Yep. Few states have that and those that do don't have consistent numbers from state to state.

Phil


----------



## kuan (Jun 11, 2001)

Just call 911.


----------



## panini (Jul 28, 2001)

The urban legend is now an urban legend. It appears that this number IS being adopted by states with the recent increase in this type of crime.
Using the 911 from a cell can sometimes cause problems. It may not arrive to the closest source of help.
Thought I don't know for sure. A very good source said this was adopted by the Texas State Troopers because their jusisdiction covers major in-city toll roads and persons aren't sure who is stopping them because the City Police don't run the toll roads.
I haven't had the chance to check it out locally here. I'm trying to figure how?
__________________________________________________ ___________
I just checked the State website and couldn't find anything.


----------



## chrose (Nov 20, 2000)

Simple, put on some fake lights and try pulling over a young woman, I'm sure you'll find out how


----------



## jock (Dec 4, 2001)

In California all 911 calls from cell phones go to the CHP dispatcher who is not in a position to offer much direct help. All they can do is connect you to the local 911 dispatcher. 
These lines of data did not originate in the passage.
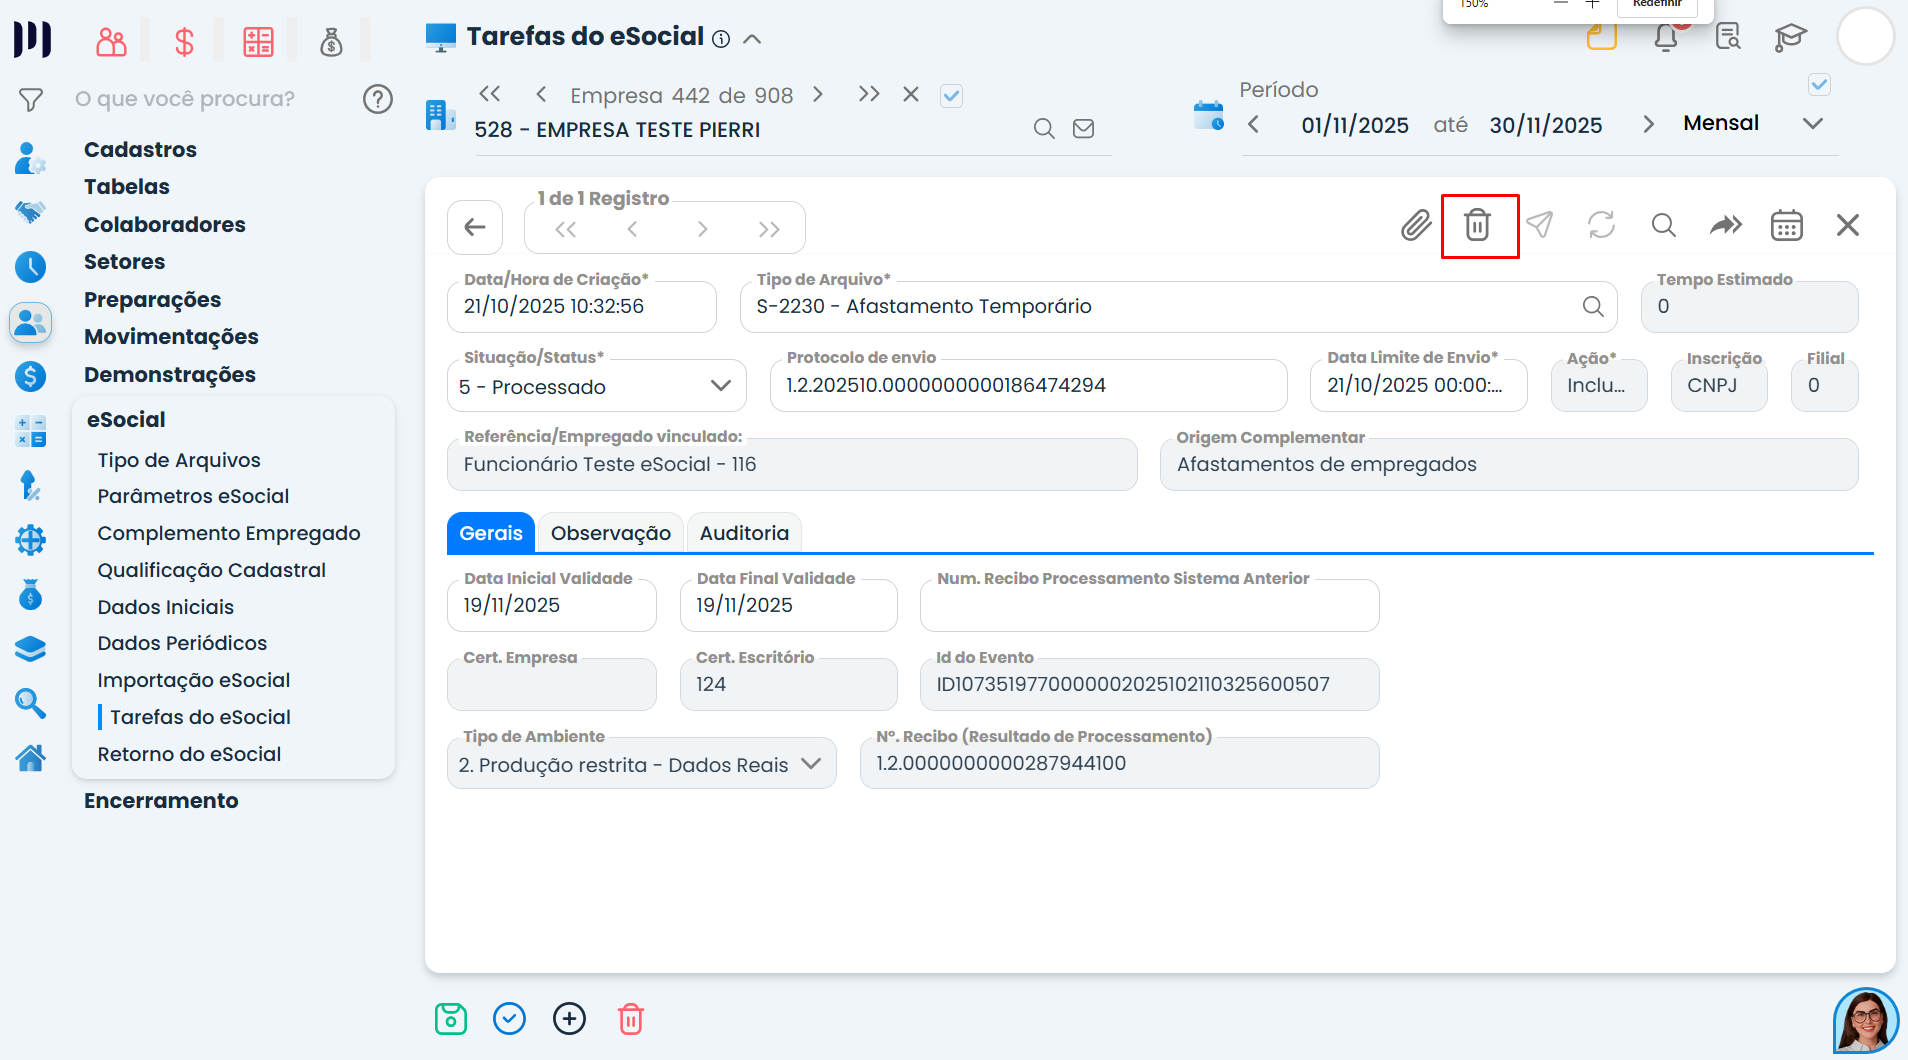
Task: Open Retorno do eSocial in the menu
Action: coord(189,753)
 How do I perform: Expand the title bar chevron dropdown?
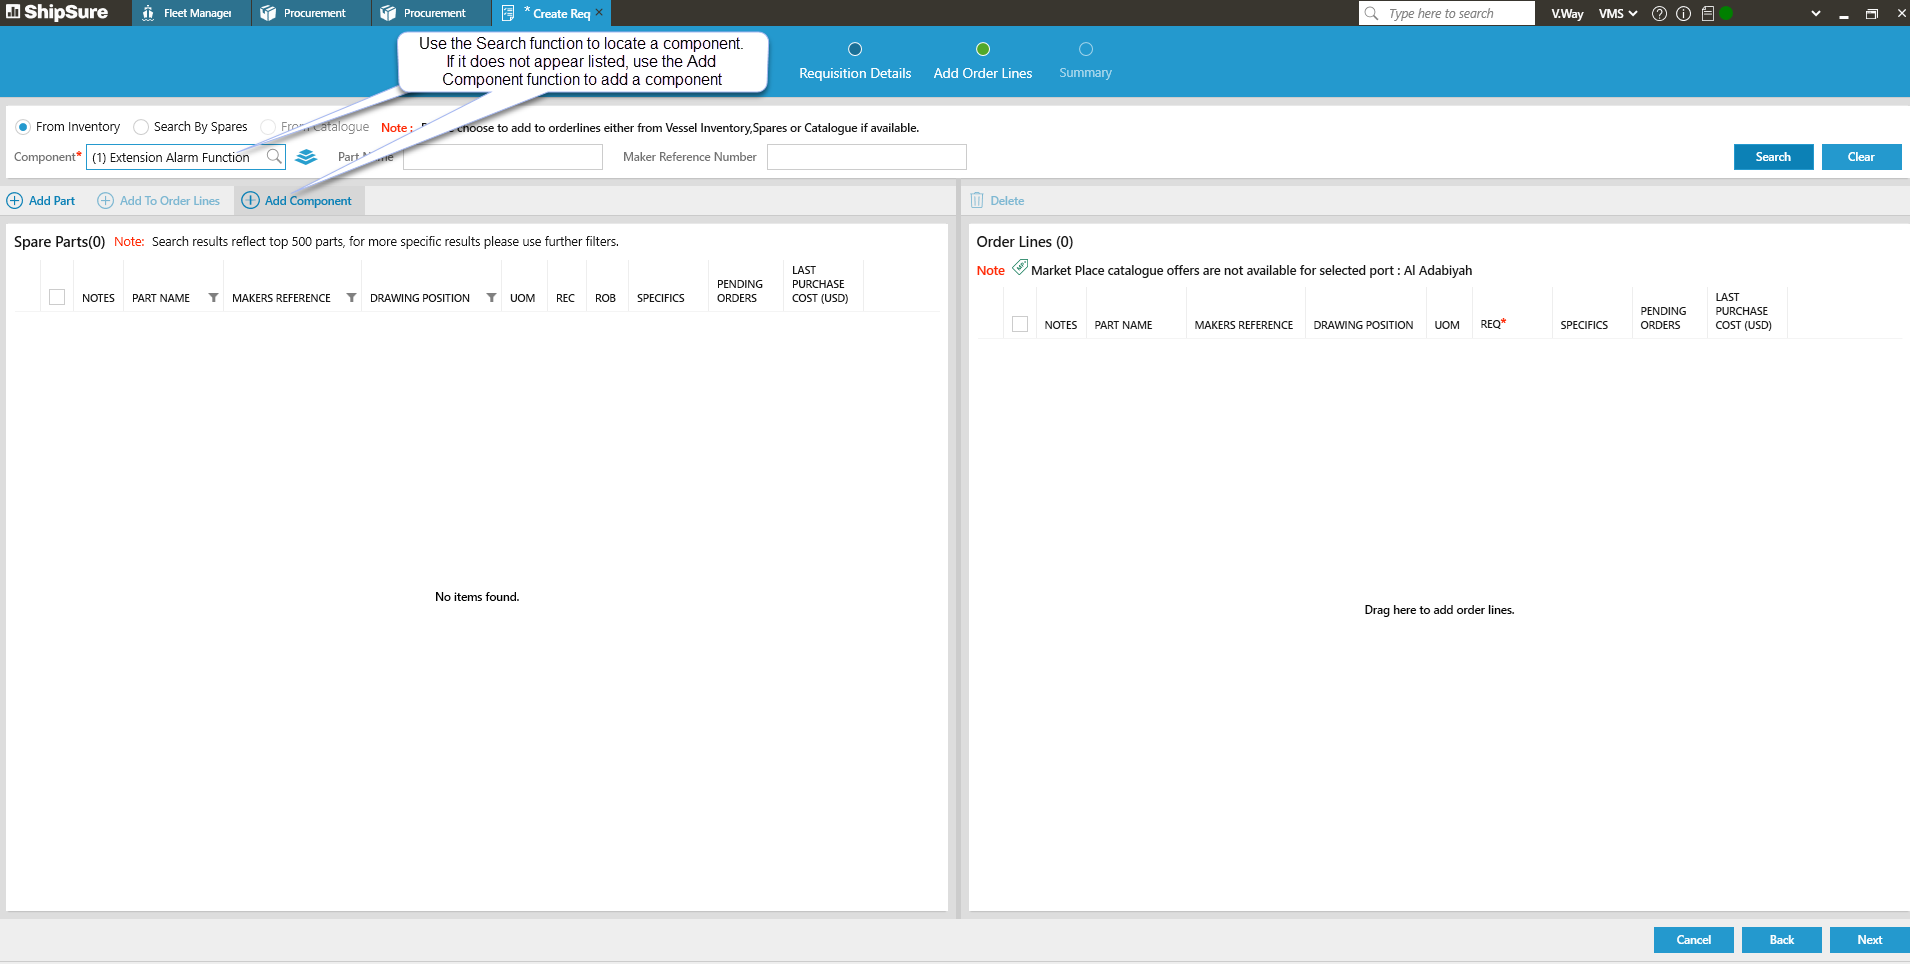(1815, 14)
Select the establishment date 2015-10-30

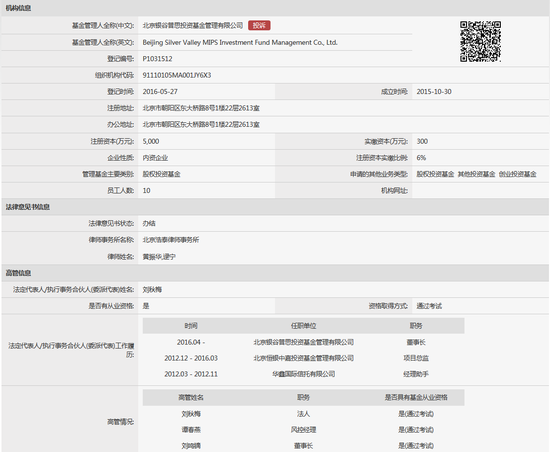434,92
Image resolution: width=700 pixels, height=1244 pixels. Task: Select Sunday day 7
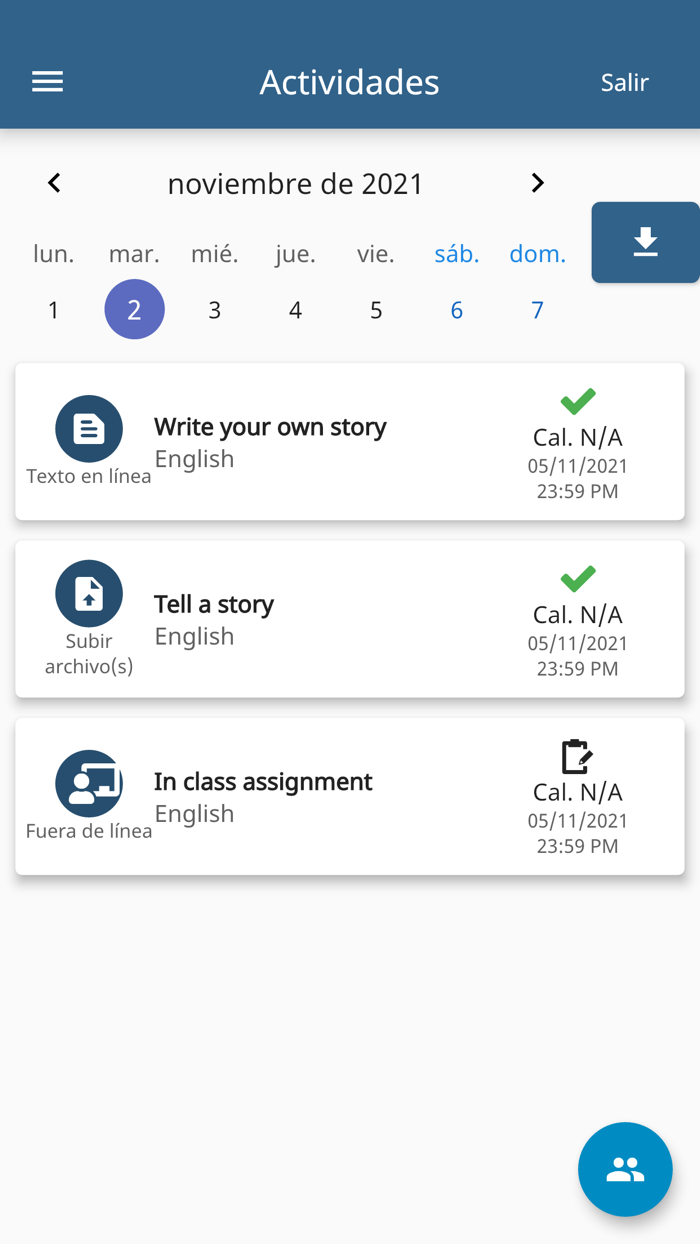[x=537, y=310]
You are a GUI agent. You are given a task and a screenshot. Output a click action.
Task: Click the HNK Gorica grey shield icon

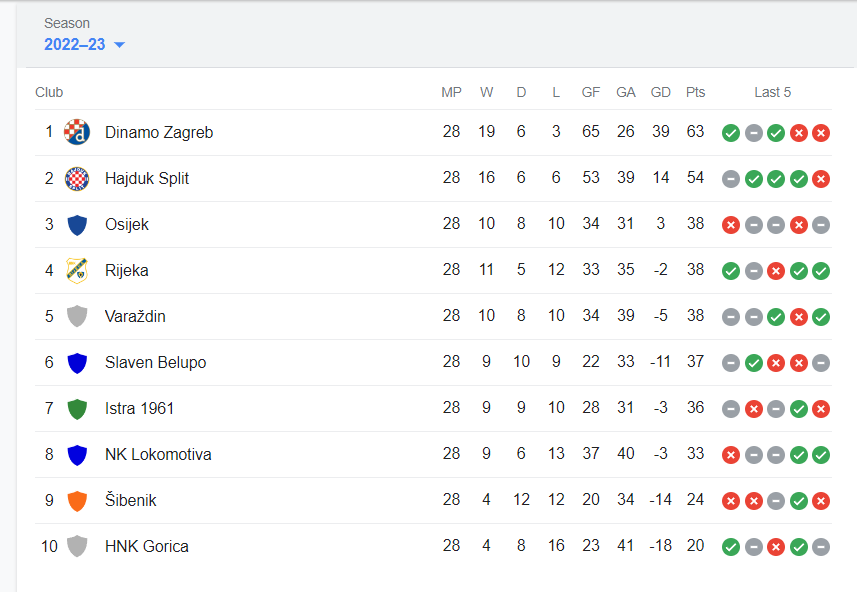tap(77, 546)
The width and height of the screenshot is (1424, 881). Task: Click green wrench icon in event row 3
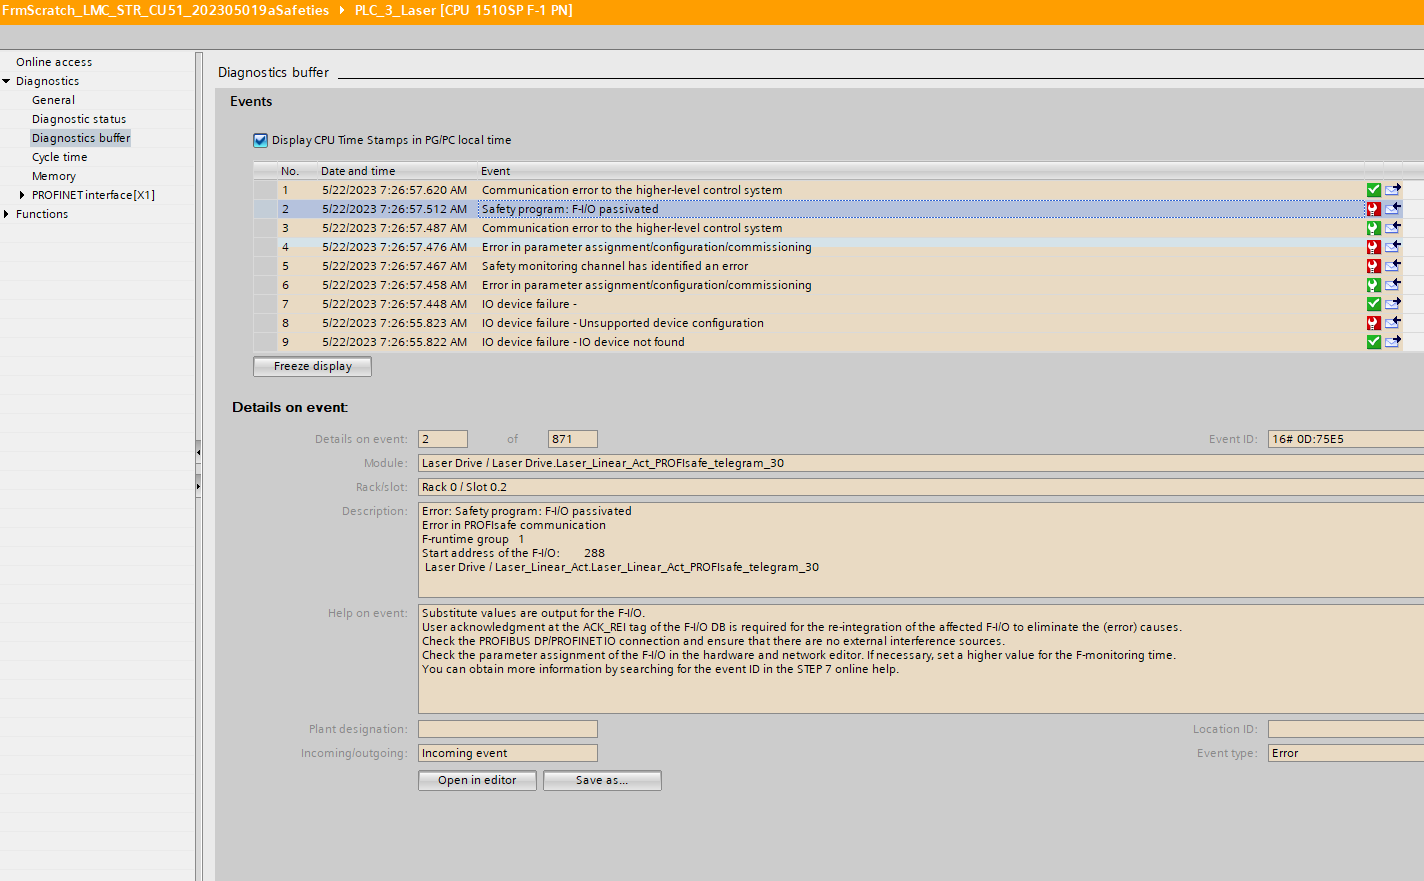pos(1373,228)
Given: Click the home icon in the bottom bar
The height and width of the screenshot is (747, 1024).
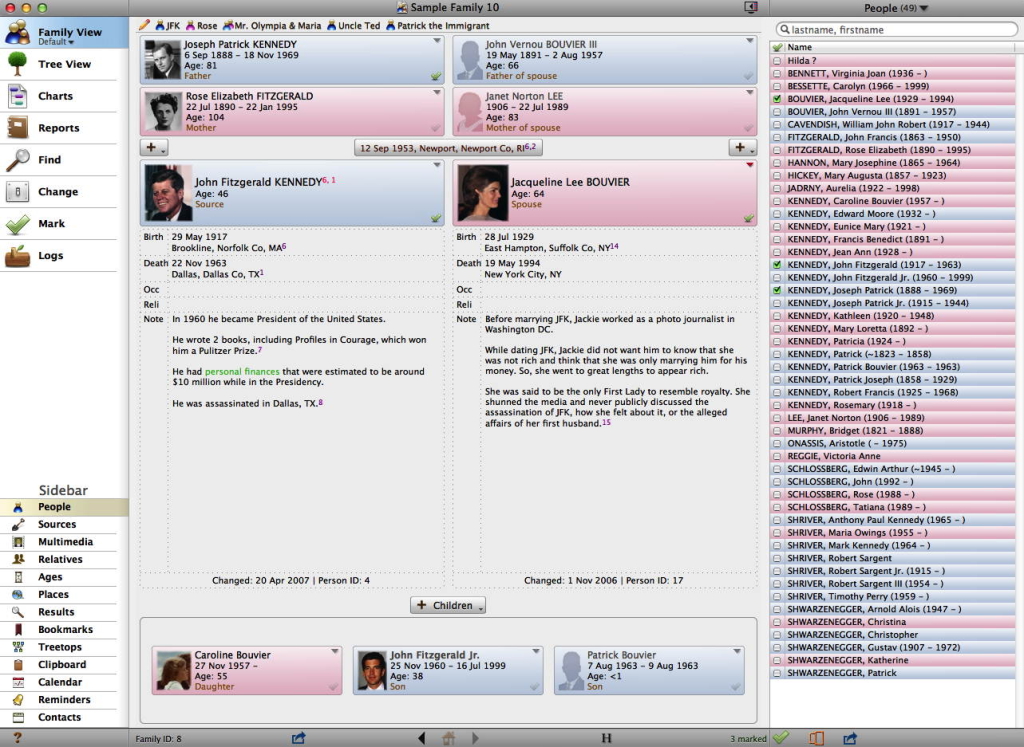Looking at the screenshot, I should pyautogui.click(x=448, y=736).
I witnessed an accident once that needed police and ambulance. I called 911 on my cell and it was over 9 minutes before the call was answered. The CHP put me on hold for another minute before I was connected to the local 911 dispatcher who then transferred me to the paramedics. All in all it took more than 12 minutes to actually get an ambulance rolling. Just as well the injury was not life threatening.

I don't know if the *611 works in California but I'll check it out. Thank you Pan.

Jock


----------